▶ _Instructions to follow_
What is needed is an exact reproduction of the lines in the records below, starting at the line with "The height and" and ending at the line with "the '10 hours", both included, and nothing else; pictures stay out.

▶ _Provided data_
—————
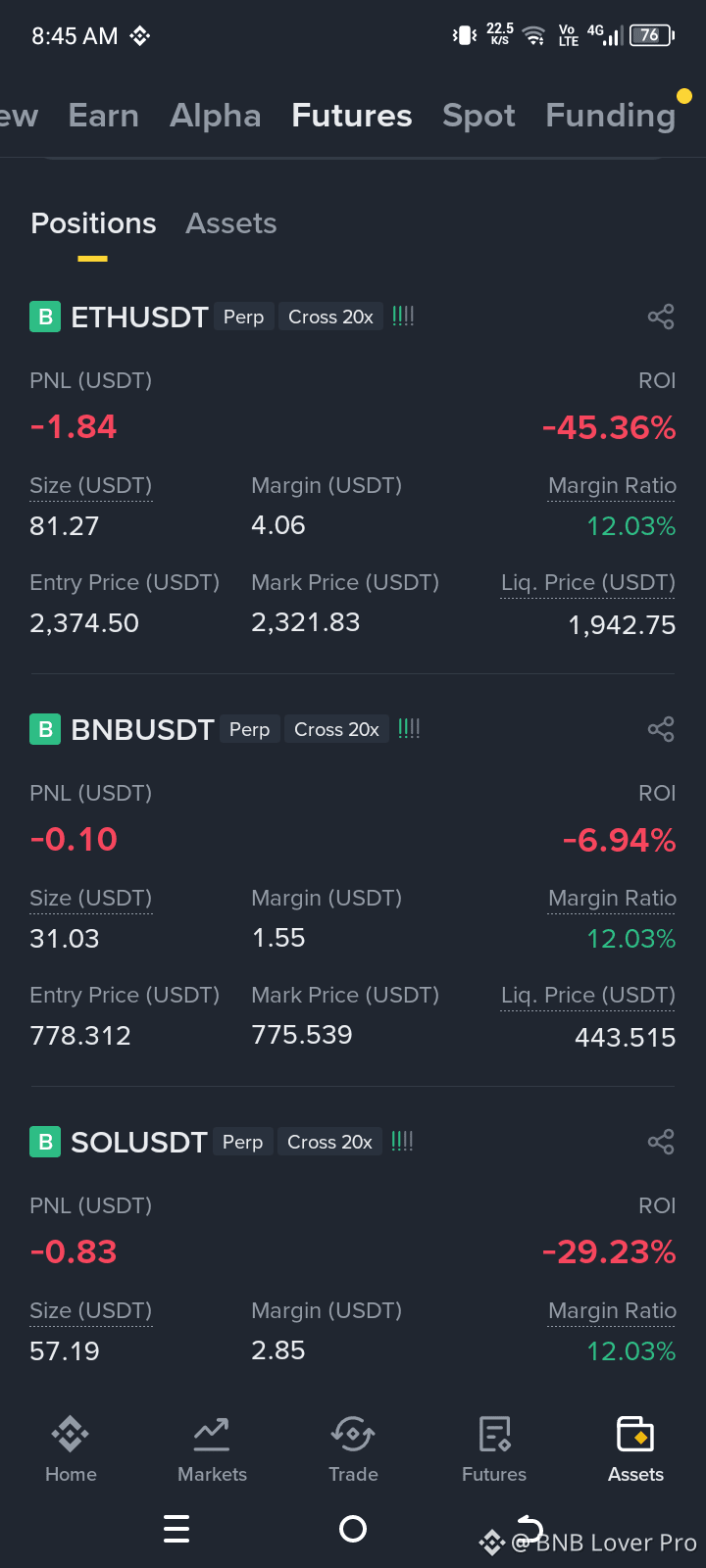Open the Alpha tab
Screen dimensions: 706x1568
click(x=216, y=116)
—————
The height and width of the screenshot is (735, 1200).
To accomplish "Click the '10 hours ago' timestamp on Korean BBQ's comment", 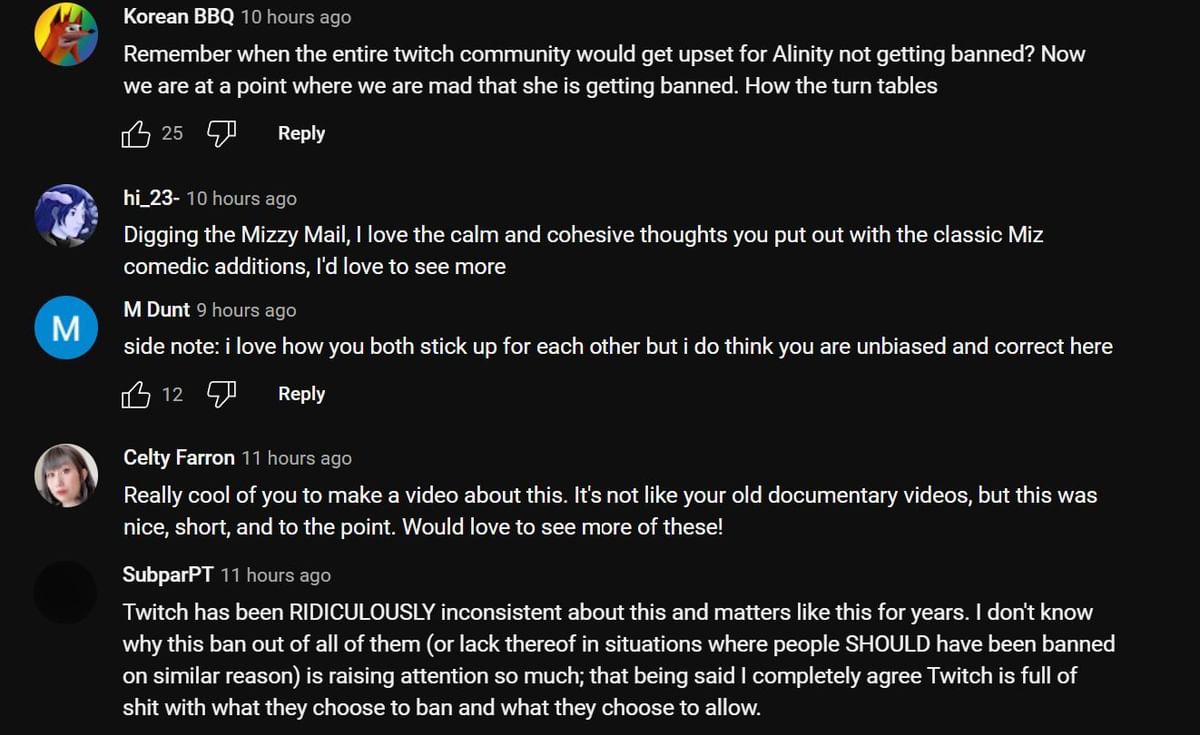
—————
▶ _Solved exercise_
The height and width of the screenshot is (735, 1200).
To accomplish "Click the '10 hours ago' timestamp on Korean BBQ's comment", 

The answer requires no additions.